Right now it's 10:15pm. About an hour ago my mom and I went over to Joe's trailer. I stayed in the car listening to them for a little bit. Then after he kept getting up to try to kiss her and beg her to let him come home with us, I got disgusted. He was drunk...no surprise there. He's only sober when he's in jail for a few days.
After about 10 minutes I just BLARED Our Lady Peace on my cd player. Then they came over and were sitting on the hood of the car.
Anyway, that's not even the problem. After we left Joe's shack/trailer my mom and I went to Quick Check. She went in to get a pack of cigarettes and a candy bar, and came back out with 2 packs of cigs, a candy bar, and a 6-pack.
So right now she's drinking her beer. She was also telling me that she was going to show me what a "Real cut looks like."
I didn't post it yet, but I haven't cut in about 6 weeks now, and have no intentions of ever doing it again. Now I find myself checking on my mom every few minutes to make sure that SHE'S not cutting. I threw away the piece of glass that she was going to cut with.
She said that she didn't care because she wasn't going to cut herself unless I did it first. She's really pissed off about all the scars on my right leg. She thinks that I cut myself because she was a bad mother. I told her that if it weren't for her, that I'd STILL be cutting, and probably dead. I tell her every day that she's a great mom, but she blames herself for EVERYTHING....But then when we're in theropy she tells the shrink that I blame her for everything and that she's not responsible for anything...Yes, we are confusing people.
She doesn't want to end up in a mental hospital like I was.
I don't want to sleep tonight, I told my mom I was going to shadow her all night.
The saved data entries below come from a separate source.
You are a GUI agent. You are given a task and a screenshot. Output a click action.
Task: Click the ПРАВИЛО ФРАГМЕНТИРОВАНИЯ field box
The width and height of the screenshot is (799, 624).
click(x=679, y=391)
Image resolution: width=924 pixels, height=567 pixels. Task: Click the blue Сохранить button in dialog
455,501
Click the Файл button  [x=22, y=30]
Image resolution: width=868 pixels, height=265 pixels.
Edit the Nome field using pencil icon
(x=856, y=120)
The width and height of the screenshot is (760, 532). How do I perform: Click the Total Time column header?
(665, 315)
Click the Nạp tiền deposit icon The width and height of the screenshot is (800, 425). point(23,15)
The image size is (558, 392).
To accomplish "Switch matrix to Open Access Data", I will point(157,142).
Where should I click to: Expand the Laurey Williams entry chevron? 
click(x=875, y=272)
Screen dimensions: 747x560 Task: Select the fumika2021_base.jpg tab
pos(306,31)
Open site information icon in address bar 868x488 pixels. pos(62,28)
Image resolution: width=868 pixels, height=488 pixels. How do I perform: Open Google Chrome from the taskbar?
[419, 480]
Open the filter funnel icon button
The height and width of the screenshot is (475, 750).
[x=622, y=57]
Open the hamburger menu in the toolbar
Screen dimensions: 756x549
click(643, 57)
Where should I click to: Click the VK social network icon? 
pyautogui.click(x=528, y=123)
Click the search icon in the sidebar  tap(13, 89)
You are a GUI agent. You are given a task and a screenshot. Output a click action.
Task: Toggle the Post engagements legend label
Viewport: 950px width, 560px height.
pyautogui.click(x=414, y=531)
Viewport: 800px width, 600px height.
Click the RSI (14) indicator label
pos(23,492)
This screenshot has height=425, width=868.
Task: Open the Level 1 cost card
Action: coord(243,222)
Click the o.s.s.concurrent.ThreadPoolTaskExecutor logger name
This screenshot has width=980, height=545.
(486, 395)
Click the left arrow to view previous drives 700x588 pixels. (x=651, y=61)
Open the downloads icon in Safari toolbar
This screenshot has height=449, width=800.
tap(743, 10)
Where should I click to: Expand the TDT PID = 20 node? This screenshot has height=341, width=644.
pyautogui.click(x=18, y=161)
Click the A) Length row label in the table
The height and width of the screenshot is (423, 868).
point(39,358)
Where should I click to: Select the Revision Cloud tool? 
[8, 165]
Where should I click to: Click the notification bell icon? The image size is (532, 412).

People hate that, but it's the only way that I'll be certaing that she doesn't cut or get really drunk...OR get really drunk and THEN cut.
I'm afraid because she's always telling me that if she were to cut, that it wouldn't be little scratches up and down her legs...She'd make deep cuts up and down her arms.
I told her I was going to call 9-1-1, but in my family that's not a very effective method of intervention...
My grandfather for example, spent 2 weeks in a mental hospital, and the night he was discharged he commited suicide. My family is very fragile so we are usually afraid to make threats like calling the police.
My mom's called the cops on me before...not for cutting...because I refused to go to school for a few months.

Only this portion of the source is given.